Entries for locating text and elements:
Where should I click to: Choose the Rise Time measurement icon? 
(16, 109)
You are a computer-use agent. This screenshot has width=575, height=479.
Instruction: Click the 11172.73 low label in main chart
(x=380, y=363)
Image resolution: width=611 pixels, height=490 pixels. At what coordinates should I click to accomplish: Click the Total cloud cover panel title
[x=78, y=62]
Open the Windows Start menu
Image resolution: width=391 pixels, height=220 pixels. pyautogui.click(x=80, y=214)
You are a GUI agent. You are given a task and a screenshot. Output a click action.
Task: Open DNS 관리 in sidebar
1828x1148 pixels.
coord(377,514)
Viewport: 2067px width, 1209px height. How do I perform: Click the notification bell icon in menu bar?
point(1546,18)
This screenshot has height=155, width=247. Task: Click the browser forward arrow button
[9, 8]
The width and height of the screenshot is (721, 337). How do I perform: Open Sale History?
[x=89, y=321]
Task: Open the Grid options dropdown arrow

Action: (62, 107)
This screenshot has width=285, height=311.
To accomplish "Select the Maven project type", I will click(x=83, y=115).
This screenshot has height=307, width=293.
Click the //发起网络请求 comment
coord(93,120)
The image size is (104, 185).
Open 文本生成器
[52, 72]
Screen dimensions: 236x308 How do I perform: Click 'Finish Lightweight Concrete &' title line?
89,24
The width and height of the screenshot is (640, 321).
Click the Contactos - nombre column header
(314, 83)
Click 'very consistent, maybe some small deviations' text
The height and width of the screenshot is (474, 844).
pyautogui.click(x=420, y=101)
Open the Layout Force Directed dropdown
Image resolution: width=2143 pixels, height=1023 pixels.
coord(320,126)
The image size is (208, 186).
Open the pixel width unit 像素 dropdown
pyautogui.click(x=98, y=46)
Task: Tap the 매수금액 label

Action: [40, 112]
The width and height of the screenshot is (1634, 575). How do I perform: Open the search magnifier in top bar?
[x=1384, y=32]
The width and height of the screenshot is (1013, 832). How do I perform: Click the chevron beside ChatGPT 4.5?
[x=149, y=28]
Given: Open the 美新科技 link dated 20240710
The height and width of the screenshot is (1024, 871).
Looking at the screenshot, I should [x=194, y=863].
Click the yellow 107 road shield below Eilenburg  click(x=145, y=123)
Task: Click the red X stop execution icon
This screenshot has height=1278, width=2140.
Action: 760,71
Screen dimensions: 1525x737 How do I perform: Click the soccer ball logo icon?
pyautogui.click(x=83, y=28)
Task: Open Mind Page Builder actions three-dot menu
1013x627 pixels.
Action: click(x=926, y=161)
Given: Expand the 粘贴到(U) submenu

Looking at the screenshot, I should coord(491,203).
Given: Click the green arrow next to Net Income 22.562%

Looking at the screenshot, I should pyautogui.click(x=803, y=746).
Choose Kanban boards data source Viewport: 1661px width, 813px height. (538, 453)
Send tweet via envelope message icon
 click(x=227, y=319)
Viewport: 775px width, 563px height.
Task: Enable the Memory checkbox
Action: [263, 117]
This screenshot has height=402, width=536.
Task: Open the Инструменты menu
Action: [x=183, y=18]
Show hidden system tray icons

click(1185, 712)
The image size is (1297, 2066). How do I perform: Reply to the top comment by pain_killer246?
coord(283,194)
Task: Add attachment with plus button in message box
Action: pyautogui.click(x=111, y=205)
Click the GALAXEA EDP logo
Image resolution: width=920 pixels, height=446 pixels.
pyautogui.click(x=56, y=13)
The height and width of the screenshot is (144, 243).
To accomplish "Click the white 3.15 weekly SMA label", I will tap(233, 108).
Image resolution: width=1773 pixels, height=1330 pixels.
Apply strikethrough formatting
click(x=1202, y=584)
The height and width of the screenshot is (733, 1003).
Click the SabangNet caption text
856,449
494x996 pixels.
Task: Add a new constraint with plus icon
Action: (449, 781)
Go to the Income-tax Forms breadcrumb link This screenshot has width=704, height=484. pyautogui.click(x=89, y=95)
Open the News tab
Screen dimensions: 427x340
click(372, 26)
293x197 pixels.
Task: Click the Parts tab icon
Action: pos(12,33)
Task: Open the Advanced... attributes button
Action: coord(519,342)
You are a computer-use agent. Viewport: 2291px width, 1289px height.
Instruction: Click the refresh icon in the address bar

Instructions to follow:
Copy every line of the data above word for word, keeping the same order and layout.

Correct answer:
Where should I click to: Choose the Rise Time measurement icon? 
(16, 109)
You are a computer-use agent. This screenshot has width=575, height=479.
Instruction: Click the 11172.73 low label in main chart
(x=380, y=363)
Image resolution: width=611 pixels, height=490 pixels. At what coordinates should I click to accomplish: Click the Total cloud cover panel title
[x=78, y=62]
Open the Windows Start menu
Image resolution: width=391 pixels, height=220 pixels. pyautogui.click(x=80, y=214)
You are a GUI agent. You are given a task and a screenshot. Output a click action.
Task: Open DNS 관리 in sidebar
1828x1148 pixels.
coord(377,514)
Viewport: 2067px width, 1209px height. How do I perform: Click the notification bell icon in menu bar?
point(1546,18)
This screenshot has height=155, width=247. Task: Click the browser forward arrow button
[9, 8]
The width and height of the screenshot is (721, 337). How do I perform: Open Sale History?
[x=89, y=321]
Task: Open the Grid options dropdown arrow

Action: (62, 107)
This screenshot has width=285, height=311.
To accomplish "Select the Maven project type", I will click(x=83, y=115).
This screenshot has height=307, width=293.
Click the //发起网络请求 comment
coord(93,120)
The image size is (104, 185).
Open 文本生成器
[52, 72]
Screen dimensions: 236x308 How do I perform: Click 'Finish Lightweight Concrete &' title line?
89,24
The width and height of the screenshot is (640, 321).
Click the Contactos - nombre column header
(314, 83)
Click 'very consistent, maybe some small deviations' text
The height and width of the screenshot is (474, 844).
pyautogui.click(x=420, y=101)
Open the Layout Force Directed dropdown
Image resolution: width=2143 pixels, height=1023 pixels.
coord(320,126)
The image size is (208, 186).
Open the pixel width unit 像素 dropdown
pyautogui.click(x=98, y=46)
Task: Tap the 매수금액 label

Action: [40, 112]
The width and height of the screenshot is (1634, 575). How do I perform: Open the search magnifier in top bar?
[x=1384, y=32]
The width and height of the screenshot is (1013, 832). How do I perform: Click the chevron beside ChatGPT 4.5?
[x=149, y=28]
Given: Open the 美新科技 link dated 20240710
The height and width of the screenshot is (1024, 871).
Looking at the screenshot, I should [x=194, y=863].
Click the yellow 107 road shield below Eilenburg  click(x=145, y=123)
Task: Click the red X stop execution icon
This screenshot has height=1278, width=2140.
Action: 760,71
Screen dimensions: 1525x737 How do I perform: Click the soccer ball logo icon?
pyautogui.click(x=83, y=28)
Task: Open Mind Page Builder actions three-dot menu
1013x627 pixels.
Action: click(x=926, y=161)
Given: Expand the 粘贴到(U) submenu

Looking at the screenshot, I should coord(491,203).
Given: Click the green arrow next to Net Income 22.562%

Looking at the screenshot, I should pyautogui.click(x=803, y=746).
Choose Kanban boards data source Viewport: 1661px width, 813px height. (538, 453)
Send tweet via envelope message icon
 click(x=227, y=319)
Viewport: 775px width, 563px height.
Task: Enable the Memory checkbox
Action: [263, 117]
This screenshot has height=402, width=536.
Task: Open the Инструменты menu
Action: [x=183, y=18]
Show hidden system tray icons

click(1185, 712)
The image size is (1297, 2066). How do I perform: Reply to the top comment by pain_killer246?
coord(283,194)
Task: Add attachment with plus button in message box
Action: pyautogui.click(x=111, y=205)
Click the GALAXEA EDP logo
Image resolution: width=920 pixels, height=446 pixels.
pyautogui.click(x=56, y=13)
The height and width of the screenshot is (144, 243).
To accomplish "Click the white 3.15 weekly SMA label", I will tap(233, 108).
Image resolution: width=1773 pixels, height=1330 pixels.
Apply strikethrough formatting
click(x=1202, y=584)
The height and width of the screenshot is (733, 1003).
Click the SabangNet caption text
856,449
494x996 pixels.
Task: Add a new constraint with plus icon
Action: (449, 781)
Go to the Income-tax Forms breadcrumb link This screenshot has width=704, height=484. pyautogui.click(x=89, y=95)
Open the News tab
Screen dimensions: 427x340
click(372, 26)
293x197 pixels.
Task: Click the Parts tab icon
Action: pos(12,33)
Task: Open the Advanced... attributes button
Action: coord(519,342)
You are a computer-use agent. Viewport: 2291px width, 1289px height.
Instruction: Click the refresh icon in the address bar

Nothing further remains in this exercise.